- _Görevler_:
1 - Nefs ve bilgi konulu metne göre şunları yanıtlayın:
(a) "her şey her şeyle bir arada" sözünü kim söylemiştir?
(b) İnsanın hayatta zorunlu olduğu dört husus nelerdir?
(c) Nefsin beden vasıtasıyla dış dünyayı kavraması hangi kavramlarla sağlanır?
2 - Nefs ve bilgi konulu metindeki "O halde denebilir" ile "denizinin içinde bulunacaklardır." arasındaki kısmı, iki uç da dahil olmak üzere yeniden yazın ve kısmı "zihinsel" yerine "düşünsel" koyarak düzenleyin.
━━━ Metin Bölümü ━━━
O halde denebilir ki uzayda bulunan cisimler ile zaman ve hareketi içeren olaylar birer nesne değildir; nesneler ancak maddesinden soyutlanan kavranabilir zihinsel şekillerdir. Nefsin dışında bir dünya bulunmaktadır fakat o, mutlak anlamıyla özneye sadece varlık fikrini vermektedir. Öznenin dış dünyaya ait hiçbir şeyi kavramaması durumunda, hiçbir inançtan söz edilemeyeceği için, tam da Anaksagoras’ın söylediği ve Aristoteles’in yorumladığı üzere ‘her şey her şeyle bir arada’ olacak veya ‘hiçbir şey diğerinden ayırt edilemeyece’ğinden doğru yahut yanlış hiçbir yargıda bulunulamayacaktır. Bu durumdaysa özne ile nesne, birbirinden ayırt edilemez mutlak belirsiz bir imkan denizinin içinde bulunacaklardır.

Bilginin öznesi nefs olduğundan nefs de akıl ve hayatı bir arada ifade ettiğinden bilginin temelleri ve öznenin psikolojik çerçevesi, insan hayatının nefse getirdiği zorunluluklarla sınırlandırılmıştır. İnsanın hayatta zorunlu olduğu dört husus vardır bunlar; vücut, duyular, akıl ve çalışmaya ilişkin faydalar ve onların korunmasından ibarettir. Nefsin psikolojik çerçevesi durumunda olan bu zorunluluklar özne ve nesneyi belirlediği gibi bilgiye de belirli özellikler kazandırır. Yani bu ilkeler nefsin ilk olarak kendi bedenini, bu vasıtayla da dış dünyayı kavramasını sağlar. Nefsin beden vasıtasıyla dış dünyayı kavraması ise fayda ve koruma kavramlarıyla sağlanır. Zira nefsin ilkeleri faydaya yönelik olduğundan, gerek akıl gerekse ulaşılmak istenen bilgiler, faydalılıkla yakından ilişkilidir. Özne, varlıklarla doğrudan veya mutlak bir şekilde temas halinde değildir o, nefsin güç ve ilkelerinin beraberinde getirdiği sınırlamalar ve niteliklerle dış dünyaya belirli bir açıdan yaklaşabilir.[49] Buna göre özne, kendisiyle zorunlu olarak nesneyi bildiğimiz cevherdir, ne var ki bilginin meydana gelmesiyle nefs onunla bütünleştiğinde akıl adını alır.
━━━ Veri Kesiti ━━━
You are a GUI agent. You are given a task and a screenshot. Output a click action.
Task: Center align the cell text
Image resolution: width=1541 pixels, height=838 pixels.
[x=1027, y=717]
━━━
- _Yanıtlar_:
1 -
(a) Anaksagoras (Aristoteles'in yorumuyla).
(b) Vücut, duyular, akıl ve çalışmaya ilişkin faydalar ile onların korunması.
(c) Fayda ve koruma kavramlarıyla.

2 -
O halde denebilir ki uzayda bulunan cisimler ile zaman ve hareketi içeren olaylar birer nesne değildir; nesneler ancak maddesinden soyutlanan kavranabilir düşünsel şekillerdir. Nefsin dışında bir dünya bulunmaktadır fakat o, mutlak anlamıyla özneye sadece varlık fikrini vermektedir. Öznenin dış dünyaya ait hiçbir şeyi kavramaması durumunda, hiçbir inançtan söz edilemeyeceği için, tam da Anaksagoras’ın söylediği ve Aristoteles’in yorumladığı üzere ‘her şey her şeyle bir arada’ olacak veya ‘hiçbir şey diğerinden ayırt edilemeyece’ğinden doğru yahut yanlış hiçbir yargıda bulunulamayacaktır. Bu durumdaysa özne ile nesne, birbirinden ayırt edilemez mutlak belirsiz bir imkan denizinin içinde bulunacaklardır.